Data lines:
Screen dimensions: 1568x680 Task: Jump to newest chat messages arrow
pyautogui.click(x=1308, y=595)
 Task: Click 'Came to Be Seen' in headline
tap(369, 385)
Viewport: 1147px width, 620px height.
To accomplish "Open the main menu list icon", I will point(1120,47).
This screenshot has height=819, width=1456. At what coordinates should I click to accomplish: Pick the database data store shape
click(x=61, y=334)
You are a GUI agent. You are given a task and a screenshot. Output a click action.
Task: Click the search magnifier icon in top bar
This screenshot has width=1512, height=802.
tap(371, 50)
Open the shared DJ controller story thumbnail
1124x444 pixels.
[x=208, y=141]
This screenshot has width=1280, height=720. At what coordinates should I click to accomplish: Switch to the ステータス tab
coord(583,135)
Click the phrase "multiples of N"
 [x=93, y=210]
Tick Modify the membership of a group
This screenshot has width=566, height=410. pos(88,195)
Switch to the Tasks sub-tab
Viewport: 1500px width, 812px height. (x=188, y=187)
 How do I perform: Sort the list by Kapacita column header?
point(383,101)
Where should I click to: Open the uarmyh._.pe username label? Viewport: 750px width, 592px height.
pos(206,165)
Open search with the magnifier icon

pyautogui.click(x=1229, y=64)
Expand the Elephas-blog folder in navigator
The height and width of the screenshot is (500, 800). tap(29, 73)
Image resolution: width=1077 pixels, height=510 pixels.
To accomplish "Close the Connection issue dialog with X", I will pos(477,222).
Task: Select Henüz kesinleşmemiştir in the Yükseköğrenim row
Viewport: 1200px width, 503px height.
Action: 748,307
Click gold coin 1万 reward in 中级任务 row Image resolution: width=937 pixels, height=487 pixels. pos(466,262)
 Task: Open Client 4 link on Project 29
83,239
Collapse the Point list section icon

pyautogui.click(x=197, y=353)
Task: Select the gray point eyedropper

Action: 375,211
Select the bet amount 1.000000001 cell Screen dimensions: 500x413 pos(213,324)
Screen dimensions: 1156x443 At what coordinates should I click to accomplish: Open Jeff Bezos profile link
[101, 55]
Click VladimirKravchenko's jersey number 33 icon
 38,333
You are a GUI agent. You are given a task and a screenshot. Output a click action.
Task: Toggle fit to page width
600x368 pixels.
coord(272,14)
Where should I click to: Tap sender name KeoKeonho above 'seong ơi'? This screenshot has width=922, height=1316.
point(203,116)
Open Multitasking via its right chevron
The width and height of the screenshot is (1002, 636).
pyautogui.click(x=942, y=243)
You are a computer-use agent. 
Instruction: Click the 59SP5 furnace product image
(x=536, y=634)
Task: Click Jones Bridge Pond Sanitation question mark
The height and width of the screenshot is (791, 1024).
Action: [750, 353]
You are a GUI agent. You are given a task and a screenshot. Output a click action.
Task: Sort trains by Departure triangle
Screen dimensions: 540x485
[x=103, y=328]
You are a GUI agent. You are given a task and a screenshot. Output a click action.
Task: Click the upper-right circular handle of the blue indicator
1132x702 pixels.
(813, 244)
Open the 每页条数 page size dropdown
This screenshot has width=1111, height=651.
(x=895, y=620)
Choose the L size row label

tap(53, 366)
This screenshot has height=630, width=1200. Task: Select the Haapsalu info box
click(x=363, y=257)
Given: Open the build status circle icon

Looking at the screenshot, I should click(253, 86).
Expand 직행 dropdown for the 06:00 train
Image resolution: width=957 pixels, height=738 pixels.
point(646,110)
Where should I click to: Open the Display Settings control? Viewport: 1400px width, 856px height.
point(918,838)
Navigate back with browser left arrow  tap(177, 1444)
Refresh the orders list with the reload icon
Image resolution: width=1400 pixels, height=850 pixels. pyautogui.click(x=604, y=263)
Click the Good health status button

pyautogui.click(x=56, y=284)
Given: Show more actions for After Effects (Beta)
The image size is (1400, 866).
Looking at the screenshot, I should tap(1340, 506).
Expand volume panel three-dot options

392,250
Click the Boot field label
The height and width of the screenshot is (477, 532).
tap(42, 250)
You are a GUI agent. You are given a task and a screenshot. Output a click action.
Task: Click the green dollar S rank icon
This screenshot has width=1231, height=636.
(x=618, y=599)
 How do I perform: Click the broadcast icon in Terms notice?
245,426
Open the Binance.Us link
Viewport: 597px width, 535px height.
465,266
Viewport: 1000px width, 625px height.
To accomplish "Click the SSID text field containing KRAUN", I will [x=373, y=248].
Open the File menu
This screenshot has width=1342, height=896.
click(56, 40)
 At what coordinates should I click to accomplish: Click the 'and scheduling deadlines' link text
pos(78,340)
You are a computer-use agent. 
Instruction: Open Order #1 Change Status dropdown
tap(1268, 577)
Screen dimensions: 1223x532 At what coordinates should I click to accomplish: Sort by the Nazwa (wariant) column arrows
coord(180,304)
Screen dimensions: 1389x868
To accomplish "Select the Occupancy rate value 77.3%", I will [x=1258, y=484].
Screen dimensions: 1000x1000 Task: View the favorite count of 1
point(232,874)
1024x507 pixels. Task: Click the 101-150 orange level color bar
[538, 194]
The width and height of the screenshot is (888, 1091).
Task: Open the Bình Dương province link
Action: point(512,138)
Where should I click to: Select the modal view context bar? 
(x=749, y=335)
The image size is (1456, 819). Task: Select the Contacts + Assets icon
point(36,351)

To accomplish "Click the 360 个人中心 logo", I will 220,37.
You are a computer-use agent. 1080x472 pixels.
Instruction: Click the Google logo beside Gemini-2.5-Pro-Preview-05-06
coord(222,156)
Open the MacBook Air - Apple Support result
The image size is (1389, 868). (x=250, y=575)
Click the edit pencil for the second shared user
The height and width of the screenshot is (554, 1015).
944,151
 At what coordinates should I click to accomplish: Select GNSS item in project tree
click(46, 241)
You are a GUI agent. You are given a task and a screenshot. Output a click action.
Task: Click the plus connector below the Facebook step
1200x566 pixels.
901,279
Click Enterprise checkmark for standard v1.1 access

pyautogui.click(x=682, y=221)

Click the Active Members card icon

Stated exercise: Copy every one of the rows above without changing a thing.

Expected answer:
Screen dimensions: 1568x680 Task: Jump to newest chat messages arrow
pyautogui.click(x=1308, y=595)
 Task: Click 'Came to Be Seen' in headline
tap(369, 385)
Viewport: 1147px width, 620px height.
To accomplish "Open the main menu list icon", I will point(1120,47).
This screenshot has height=819, width=1456. At what coordinates should I click to accomplish: Pick the database data store shape
click(x=61, y=334)
You are a GUI agent. You are given a task and a screenshot. Output a click action.
Task: Click the search magnifier icon in top bar
This screenshot has width=1512, height=802.
tap(371, 50)
Open the shared DJ controller story thumbnail
1124x444 pixels.
[x=208, y=141]
This screenshot has width=1280, height=720. At what coordinates should I click to accomplish: Switch to the ステータス tab
coord(583,135)
Click the phrase "multiples of N"
 [x=93, y=210]
Tick Modify the membership of a group
This screenshot has width=566, height=410. pos(88,195)
Switch to the Tasks sub-tab
Viewport: 1500px width, 812px height. (x=188, y=187)
 How do I perform: Sort the list by Kapacita column header?
point(383,101)
Where should I click to: Open the uarmyh._.pe username label? Viewport: 750px width, 592px height.
pos(206,165)
Open search with the magnifier icon

pyautogui.click(x=1229, y=64)
Expand the Elephas-blog folder in navigator
The height and width of the screenshot is (500, 800). tap(29, 73)
Image resolution: width=1077 pixels, height=510 pixels.
To accomplish "Close the Connection issue dialog with X", I will pos(477,222).
Task: Select Henüz kesinleşmemiştir in the Yükseköğrenim row
Viewport: 1200px width, 503px height.
Action: 748,307
Click gold coin 1万 reward in 中级任务 row Image resolution: width=937 pixels, height=487 pixels. pos(466,262)
 Task: Open Client 4 link on Project 29
83,239
Collapse the Point list section icon

pyautogui.click(x=197, y=353)
Task: Select the gray point eyedropper

Action: 375,211
Select the bet amount 1.000000001 cell Screen dimensions: 500x413 pos(213,324)
Screen dimensions: 1156x443 At what coordinates should I click to accomplish: Open Jeff Bezos profile link
[101, 55]
Click VladimirKravchenko's jersey number 33 icon
 38,333
You are a GUI agent. You are given a task and a screenshot. Output a click action.
Task: Toggle fit to page width
600x368 pixels.
coord(272,14)
Where should I click to: Tap sender name KeoKeonho above 'seong ơi'? This screenshot has width=922, height=1316.
point(203,116)
Open Multitasking via its right chevron
The width and height of the screenshot is (1002, 636).
pyautogui.click(x=942, y=243)
You are a computer-use agent. 
Instruction: Click the 59SP5 furnace product image
(x=536, y=634)
Task: Click Jones Bridge Pond Sanitation question mark
The height and width of the screenshot is (791, 1024).
Action: [750, 353]
You are a GUI agent. You are given a task and a screenshot. Output a click action.
Task: Sort trains by Departure triangle
Screen dimensions: 540x485
[x=103, y=328]
You are a GUI agent. You are given a task and a screenshot. Output a click action.
Task: Click the upper-right circular handle of the blue indicator
1132x702 pixels.
(813, 244)
Open the 每页条数 page size dropdown
This screenshot has width=1111, height=651.
(x=895, y=620)
Choose the L size row label

tap(53, 366)
This screenshot has height=630, width=1200. Task: Select the Haapsalu info box
click(x=363, y=257)
Given: Open the build status circle icon

Looking at the screenshot, I should click(253, 86).
Expand 직행 dropdown for the 06:00 train
Image resolution: width=957 pixels, height=738 pixels.
point(646,110)
Where should I click to: Open the Display Settings control? Viewport: 1400px width, 856px height.
point(918,838)
Navigate back with browser left arrow  tap(177, 1444)
Refresh the orders list with the reload icon
Image resolution: width=1400 pixels, height=850 pixels. pyautogui.click(x=604, y=263)
Click the Good health status button

pyautogui.click(x=56, y=284)
Given: Show more actions for After Effects (Beta)
The image size is (1400, 866).
Looking at the screenshot, I should tap(1340, 506).
Expand volume panel three-dot options

392,250
Click the Boot field label
The height and width of the screenshot is (477, 532).
tap(42, 250)
You are a GUI agent. You are given a task and a screenshot. Output a click action.
Task: Click the green dollar S rank icon
This screenshot has width=1231, height=636.
(x=618, y=599)
 How do I perform: Click the broadcast icon in Terms notice?
245,426
Open the Binance.Us link
Viewport: 597px width, 535px height.
465,266
Viewport: 1000px width, 625px height.
To accomplish "Click the SSID text field containing KRAUN", I will [x=373, y=248].
Open the File menu
This screenshot has width=1342, height=896.
click(56, 40)
 At what coordinates should I click to accomplish: Click the 'and scheduling deadlines' link text
pos(78,340)
You are a computer-use agent. 
Instruction: Open Order #1 Change Status dropdown
tap(1268, 577)
Screen dimensions: 1223x532 At what coordinates should I click to accomplish: Sort by the Nazwa (wariant) column arrows
coord(180,304)
Screen dimensions: 1389x868
To accomplish "Select the Occupancy rate value 77.3%", I will [x=1258, y=484].
Screen dimensions: 1000x1000 Task: View the favorite count of 1
point(232,874)
1024x507 pixels. Task: Click the 101-150 orange level color bar
[538, 194]
The width and height of the screenshot is (888, 1091).
Task: Open the Bình Dương province link
Action: point(512,138)
Where should I click to: Select the modal view context bar? 
(x=749, y=335)
The image size is (1456, 819). Task: Select the Contacts + Assets icon
point(36,351)

To accomplish "Click the 360 个人中心 logo", I will 220,37.
You are a computer-use agent. 1080x472 pixels.
Instruction: Click the Google logo beside Gemini-2.5-Pro-Preview-05-06
coord(222,156)
Open the MacBook Air - Apple Support result
The image size is (1389, 868). (x=250, y=575)
Click the edit pencil for the second shared user
The height and width of the screenshot is (554, 1015).
944,151
 At what coordinates should I click to accomplish: Select GNSS item in project tree
click(46, 241)
You are a GUI agent. You are given a task and a screenshot. Output a click action.
Task: Click the plus connector below the Facebook step
1200x566 pixels.
901,279
Click Enterprise checkmark for standard v1.1 access

pyautogui.click(x=682, y=221)

Click the Active Members card icon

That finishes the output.